Aceru Combatu 7!

Yeah, F-22s were supposed to be enormously superior to previous generation fighters due to the enemy’s failure to lock on to them. So of course naturally we threw them away so we could spend multiple times as much on planes with inferior stealth and all other performance qualities apart from payload because I can’t even-- I assume it was graft that moved the USAF to go with the F-35, because they used to be so big on air superiority to the exclusion of other roles…

Anyway I’m annoyed with some of these AC7 scenarios where there are a million enemy dots converging from all directions and I don’t know which ones are more important to shoot. Are tanks more important than APCs? You’d think, but who knows, maybe it’s the infantry taking stuff over that I have to stop. I realize it’s silly arcade play, but even so I think I do about 99% of all damage on the entire battlefield with my allies just flying idly around shooting missiles and mostly missing things.

If you’re talking about the missions where your goal is just to do damage, there is a point goal listed in the top left, and whatever you are locked on to will display a point value below that. Stuff like bombers taking off, enemy jets, SAM sites or fuel storage are usually worth more than things like warehouses, tanks or trucks. Fuel depots can also take out nearby structures so they’re good targets to go for.

It’s an arcade shoot em up game, not a sim. So rage! rage until the big number is incrediblynormousgantic huge bigly big. Embiggen it some more. That’s it. Rage!

I want this game to come to PC. DCS is fun, but doing one arty battery in an A-10 is about all the raging a single jet can do in there.

It will in a week.

I can’t wait!

I am afraid I can’t say. @tomchick threatened to delete my QT3 account if I aired our dirty laundry. Make of that what you will!

Hey, I didn’t say that! I’m far more charitable to my wingmen!

Preload finished, only a mere couple of hours until I unplug my HOTAS and VR goggles, put in the xbox controller and start blasting fools and their drones. Chomp chomp chomp at the bit.

This particular review really sells me on this game. Although the first third of the review focuses a little too much on presenting an editorial about how the narrative doesn’t necessarily match up with the action scenes, and how that compares to other games that try to make a point of demonstrating that, hey, War sucks and as a player you should feel bad for feeling good, once he delves into the actual gameplay I came away learning a lot more about the game than I knew previous.

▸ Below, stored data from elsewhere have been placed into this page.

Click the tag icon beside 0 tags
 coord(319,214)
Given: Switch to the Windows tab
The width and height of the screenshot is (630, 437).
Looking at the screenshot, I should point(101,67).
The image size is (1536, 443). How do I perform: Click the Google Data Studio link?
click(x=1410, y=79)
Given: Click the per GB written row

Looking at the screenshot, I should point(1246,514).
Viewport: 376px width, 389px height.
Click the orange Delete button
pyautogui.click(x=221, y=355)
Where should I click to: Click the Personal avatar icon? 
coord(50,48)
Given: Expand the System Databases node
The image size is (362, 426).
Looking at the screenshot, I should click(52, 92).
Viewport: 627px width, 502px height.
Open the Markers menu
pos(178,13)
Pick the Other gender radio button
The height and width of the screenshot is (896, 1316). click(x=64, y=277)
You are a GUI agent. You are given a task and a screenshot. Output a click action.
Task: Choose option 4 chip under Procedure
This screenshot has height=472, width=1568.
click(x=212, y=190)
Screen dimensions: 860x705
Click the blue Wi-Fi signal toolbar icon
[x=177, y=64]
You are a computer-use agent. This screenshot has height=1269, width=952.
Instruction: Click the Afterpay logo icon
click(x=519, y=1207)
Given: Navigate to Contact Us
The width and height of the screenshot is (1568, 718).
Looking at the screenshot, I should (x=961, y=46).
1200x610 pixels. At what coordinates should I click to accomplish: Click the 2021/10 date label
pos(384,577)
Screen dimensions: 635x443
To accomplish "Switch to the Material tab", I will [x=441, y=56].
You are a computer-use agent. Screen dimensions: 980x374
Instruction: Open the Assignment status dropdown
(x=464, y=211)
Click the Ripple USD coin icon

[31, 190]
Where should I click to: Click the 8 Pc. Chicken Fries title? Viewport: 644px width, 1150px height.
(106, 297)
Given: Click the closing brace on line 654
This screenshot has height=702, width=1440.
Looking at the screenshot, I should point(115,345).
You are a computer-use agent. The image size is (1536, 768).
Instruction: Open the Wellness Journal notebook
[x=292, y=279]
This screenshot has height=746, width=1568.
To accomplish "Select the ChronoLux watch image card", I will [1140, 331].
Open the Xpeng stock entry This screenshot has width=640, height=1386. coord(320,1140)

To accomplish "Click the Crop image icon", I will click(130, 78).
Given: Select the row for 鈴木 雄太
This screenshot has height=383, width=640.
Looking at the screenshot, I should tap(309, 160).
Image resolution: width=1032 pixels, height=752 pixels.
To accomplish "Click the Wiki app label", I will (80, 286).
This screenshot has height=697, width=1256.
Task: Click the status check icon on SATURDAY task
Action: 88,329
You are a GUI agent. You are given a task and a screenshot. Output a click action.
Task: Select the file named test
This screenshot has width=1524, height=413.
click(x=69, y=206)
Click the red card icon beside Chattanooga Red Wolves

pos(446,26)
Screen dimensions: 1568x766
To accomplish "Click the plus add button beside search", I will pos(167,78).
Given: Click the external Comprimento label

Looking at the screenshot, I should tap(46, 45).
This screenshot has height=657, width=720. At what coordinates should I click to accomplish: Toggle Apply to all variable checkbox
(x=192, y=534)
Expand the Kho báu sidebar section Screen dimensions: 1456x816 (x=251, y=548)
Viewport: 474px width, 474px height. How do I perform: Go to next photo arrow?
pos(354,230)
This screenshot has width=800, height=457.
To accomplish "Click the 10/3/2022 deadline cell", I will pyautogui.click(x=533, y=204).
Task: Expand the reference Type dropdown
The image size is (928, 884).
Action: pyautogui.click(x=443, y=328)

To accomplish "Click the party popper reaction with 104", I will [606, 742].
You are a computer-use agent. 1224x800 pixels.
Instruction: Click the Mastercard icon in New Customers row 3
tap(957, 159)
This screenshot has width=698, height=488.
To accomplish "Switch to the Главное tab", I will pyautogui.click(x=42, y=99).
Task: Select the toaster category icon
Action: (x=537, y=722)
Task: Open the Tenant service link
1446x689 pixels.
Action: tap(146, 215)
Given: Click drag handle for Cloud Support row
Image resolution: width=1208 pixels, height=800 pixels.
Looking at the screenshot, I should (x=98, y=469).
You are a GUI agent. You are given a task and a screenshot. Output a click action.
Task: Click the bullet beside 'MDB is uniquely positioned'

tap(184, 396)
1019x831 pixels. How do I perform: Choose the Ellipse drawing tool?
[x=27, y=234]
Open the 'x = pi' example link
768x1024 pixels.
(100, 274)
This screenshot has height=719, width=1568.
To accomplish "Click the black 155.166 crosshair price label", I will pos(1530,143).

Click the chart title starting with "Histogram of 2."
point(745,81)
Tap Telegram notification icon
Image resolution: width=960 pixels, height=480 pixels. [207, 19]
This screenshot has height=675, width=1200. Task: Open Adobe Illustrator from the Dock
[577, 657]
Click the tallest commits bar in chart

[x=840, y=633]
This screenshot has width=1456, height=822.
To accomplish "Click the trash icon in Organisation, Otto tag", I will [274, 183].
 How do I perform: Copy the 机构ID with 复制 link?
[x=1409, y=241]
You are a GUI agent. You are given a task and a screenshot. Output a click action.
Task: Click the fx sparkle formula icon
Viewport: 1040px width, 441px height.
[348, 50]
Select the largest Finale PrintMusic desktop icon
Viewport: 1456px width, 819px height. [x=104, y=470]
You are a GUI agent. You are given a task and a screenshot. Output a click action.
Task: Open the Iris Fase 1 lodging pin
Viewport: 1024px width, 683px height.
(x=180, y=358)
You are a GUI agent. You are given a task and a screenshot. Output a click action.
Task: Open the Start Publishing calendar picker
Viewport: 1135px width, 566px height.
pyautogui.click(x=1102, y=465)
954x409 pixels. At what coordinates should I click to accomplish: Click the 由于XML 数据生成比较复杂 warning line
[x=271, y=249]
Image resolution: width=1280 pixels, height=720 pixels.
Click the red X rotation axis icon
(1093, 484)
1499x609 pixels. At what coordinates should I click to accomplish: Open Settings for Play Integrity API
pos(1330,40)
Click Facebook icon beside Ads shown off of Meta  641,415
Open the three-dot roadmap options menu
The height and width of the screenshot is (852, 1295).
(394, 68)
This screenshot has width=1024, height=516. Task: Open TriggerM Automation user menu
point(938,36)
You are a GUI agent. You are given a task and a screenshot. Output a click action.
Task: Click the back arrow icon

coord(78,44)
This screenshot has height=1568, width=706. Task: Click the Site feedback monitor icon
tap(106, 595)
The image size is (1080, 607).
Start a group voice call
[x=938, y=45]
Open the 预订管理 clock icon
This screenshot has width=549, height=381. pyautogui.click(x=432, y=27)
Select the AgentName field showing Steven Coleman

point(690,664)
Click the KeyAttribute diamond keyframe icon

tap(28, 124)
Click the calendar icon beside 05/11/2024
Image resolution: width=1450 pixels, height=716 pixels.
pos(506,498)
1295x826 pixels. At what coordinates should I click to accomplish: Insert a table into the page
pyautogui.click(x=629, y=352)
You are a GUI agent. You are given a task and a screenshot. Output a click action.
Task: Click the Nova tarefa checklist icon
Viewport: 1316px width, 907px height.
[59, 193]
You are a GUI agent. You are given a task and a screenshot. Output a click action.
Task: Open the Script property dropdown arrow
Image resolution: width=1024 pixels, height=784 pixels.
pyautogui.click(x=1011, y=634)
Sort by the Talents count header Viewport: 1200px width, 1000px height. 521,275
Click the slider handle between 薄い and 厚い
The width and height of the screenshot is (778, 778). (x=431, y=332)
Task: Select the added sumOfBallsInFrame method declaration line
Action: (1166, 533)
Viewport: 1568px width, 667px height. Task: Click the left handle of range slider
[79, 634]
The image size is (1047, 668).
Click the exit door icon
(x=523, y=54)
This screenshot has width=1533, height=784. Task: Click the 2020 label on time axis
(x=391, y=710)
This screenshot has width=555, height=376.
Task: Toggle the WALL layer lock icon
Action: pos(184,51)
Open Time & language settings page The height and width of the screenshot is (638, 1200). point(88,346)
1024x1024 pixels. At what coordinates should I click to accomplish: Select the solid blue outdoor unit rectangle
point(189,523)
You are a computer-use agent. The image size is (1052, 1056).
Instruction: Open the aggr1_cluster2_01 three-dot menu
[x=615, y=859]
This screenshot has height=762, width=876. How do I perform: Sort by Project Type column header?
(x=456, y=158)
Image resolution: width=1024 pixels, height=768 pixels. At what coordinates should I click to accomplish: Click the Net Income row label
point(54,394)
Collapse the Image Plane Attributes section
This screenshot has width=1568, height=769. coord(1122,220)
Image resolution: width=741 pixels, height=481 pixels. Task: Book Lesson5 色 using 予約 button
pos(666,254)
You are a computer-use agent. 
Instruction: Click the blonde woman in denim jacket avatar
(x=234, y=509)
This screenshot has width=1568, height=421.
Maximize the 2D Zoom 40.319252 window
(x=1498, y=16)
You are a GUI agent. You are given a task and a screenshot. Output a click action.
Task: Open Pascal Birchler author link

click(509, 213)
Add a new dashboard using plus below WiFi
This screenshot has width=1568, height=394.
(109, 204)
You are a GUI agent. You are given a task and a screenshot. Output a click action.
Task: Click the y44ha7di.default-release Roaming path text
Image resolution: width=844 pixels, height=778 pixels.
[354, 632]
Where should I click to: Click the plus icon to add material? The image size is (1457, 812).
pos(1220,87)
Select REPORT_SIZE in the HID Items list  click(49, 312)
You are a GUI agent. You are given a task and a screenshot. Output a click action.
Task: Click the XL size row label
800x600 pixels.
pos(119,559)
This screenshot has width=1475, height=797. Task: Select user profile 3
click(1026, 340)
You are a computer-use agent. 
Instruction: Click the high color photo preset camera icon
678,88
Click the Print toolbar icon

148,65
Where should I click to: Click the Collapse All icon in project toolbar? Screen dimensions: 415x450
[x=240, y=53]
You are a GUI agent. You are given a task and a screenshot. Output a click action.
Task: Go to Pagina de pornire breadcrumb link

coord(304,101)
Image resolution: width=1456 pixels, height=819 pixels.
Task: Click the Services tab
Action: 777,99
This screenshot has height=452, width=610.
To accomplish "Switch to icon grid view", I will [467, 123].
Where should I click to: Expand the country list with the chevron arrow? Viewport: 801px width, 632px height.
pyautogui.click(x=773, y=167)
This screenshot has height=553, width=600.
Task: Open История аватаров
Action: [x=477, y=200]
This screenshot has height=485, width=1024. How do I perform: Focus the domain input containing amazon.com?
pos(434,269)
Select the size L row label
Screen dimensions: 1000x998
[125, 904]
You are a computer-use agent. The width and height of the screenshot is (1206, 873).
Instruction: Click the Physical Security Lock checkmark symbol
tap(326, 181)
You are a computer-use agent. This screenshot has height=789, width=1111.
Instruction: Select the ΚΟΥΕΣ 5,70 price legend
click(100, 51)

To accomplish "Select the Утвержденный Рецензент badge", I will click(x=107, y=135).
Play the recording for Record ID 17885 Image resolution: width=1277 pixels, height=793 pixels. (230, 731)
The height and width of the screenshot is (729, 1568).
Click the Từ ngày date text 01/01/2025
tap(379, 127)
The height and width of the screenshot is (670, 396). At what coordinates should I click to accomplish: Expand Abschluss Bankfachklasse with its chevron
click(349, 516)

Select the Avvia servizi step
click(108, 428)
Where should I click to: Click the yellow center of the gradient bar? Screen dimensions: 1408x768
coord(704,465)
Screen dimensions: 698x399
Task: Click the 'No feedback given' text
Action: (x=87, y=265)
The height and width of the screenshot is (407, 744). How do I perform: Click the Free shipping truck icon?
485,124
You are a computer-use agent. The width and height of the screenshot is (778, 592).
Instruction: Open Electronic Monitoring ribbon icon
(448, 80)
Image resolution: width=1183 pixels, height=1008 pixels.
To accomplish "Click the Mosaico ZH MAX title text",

I especially like that the game starts applying more restrictions to the players as different missions come and go, things like limiting altitude ceilings and such. Increasing the difficulty not by making the actual enemies harder, but by slowly and surely tying one or another hands behind the Pilot’s back and seeing how they do there. It does make the missions seem like they’ll be much more varied and offer a much greater variety of gameplay than simply fly and shoot, shoot shoot shoot every other mission.

I’ll be picking this up in the next day or so and probably will play it shortly after that. It’s been on my radar for a while, but I’ve been holding out because of the slew of games coming out at the end of January and through February, and I wanted to give them all a fair shake (through demos and reviews) instead of throwing money at multiple full price games. Although I buy a lot of games I try not to buy half a dozen $60 games in one freaking month.

Cashed in some time off for a four day weekend just to play this bad boy. I’m preloaded and waiting impatiently for the end of the work day.

For what it’s worth, I think the game is very good, but I completely forgot about it as soon as I completed the campaign. The game is exactly the same as it was 15 years ago, with much better clouds as the most notable improvement.

I guess It doesn’t help that real-life fighter aircraft have barely changed in the last decade and a half.

Haven’t tried the VR stuff, though.

EDIT: Something I don’t get about the story. I know the space elevator is just a cool backdrop for the action, but I don’t get why people care so much about it in the story. I think they say it’s a source of energy, but how does a space elevator actually produce energy? Solar panels in space. You’d think a space elevator during wartime would be more like a white elephant kind of thing.

The space elevator is in large part symbolic of why the Euresans (sp?) attacked. They felt the other super power was building it on their continent in order to assert dominance.

The other part is that the elevator is the sole access to space at the time of the story.

That is what I gathered from the story at any rate.

So this is starting to get review bombed on steam, 19% positive at time of writing (this post might not age well) because there doesn’t seem to be support for HOTAS controls. Seems like a weird oversight.

I can’t believe there are even enough passionate HOTAS users out there to review bomb anything. Maybe all HOTAS users are passionate. But that’s still, what, 42 people?

https://i.imgur.com/R1fdEt3.gif?noredirect

Uh, do HOTAS players know how dumb* the Ace Combat series is?

-Tom

* This is intended as an observation and not a criticism.

Wait til they find out there’s no HOTAS support for the Gummi Ship in Kingdom Hearts 3!

To be fair, the listed genres are “Action, Simulation”, and the planes all use real names and nice looking cockpits! I think it’s reasonable to expect being able to use a joystick, especially as it supports one on console (albeit the official one).

So… if you have a HOTAS, everything should be mappable via the HOTAS software, right? Unless they don’t provide a throttle axis.